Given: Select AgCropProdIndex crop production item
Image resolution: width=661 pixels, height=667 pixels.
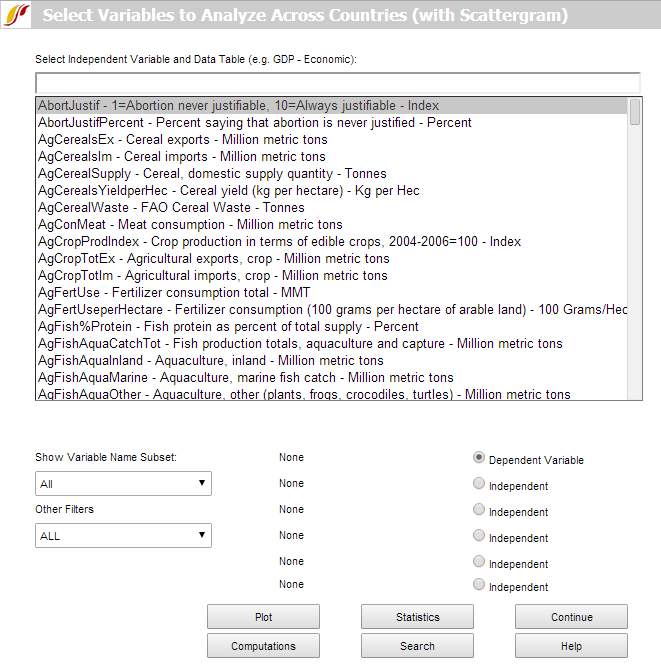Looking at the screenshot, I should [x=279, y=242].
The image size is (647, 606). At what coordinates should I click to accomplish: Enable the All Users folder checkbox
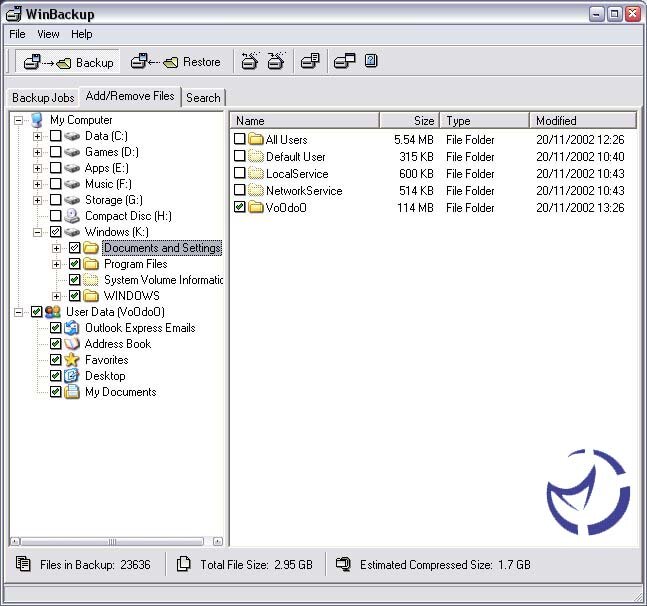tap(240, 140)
* * *
(The request): Render the entries above as a two-column CSV with the headers text and answer, one row per entry. Put each value in a single quoted field with line breaks replaced by spaces, and leave the pictures out.

(Response to this task):
text,answer
"Given: Select AgCropProdIndex crop production item Image resolution: width=661 pixels, height=667 pixels.","Looking at the screenshot, I should [x=279, y=242]."
"The image size is (647, 606). At what coordinates should I click to accomplish: Enable the All Users folder checkbox","tap(240, 140)"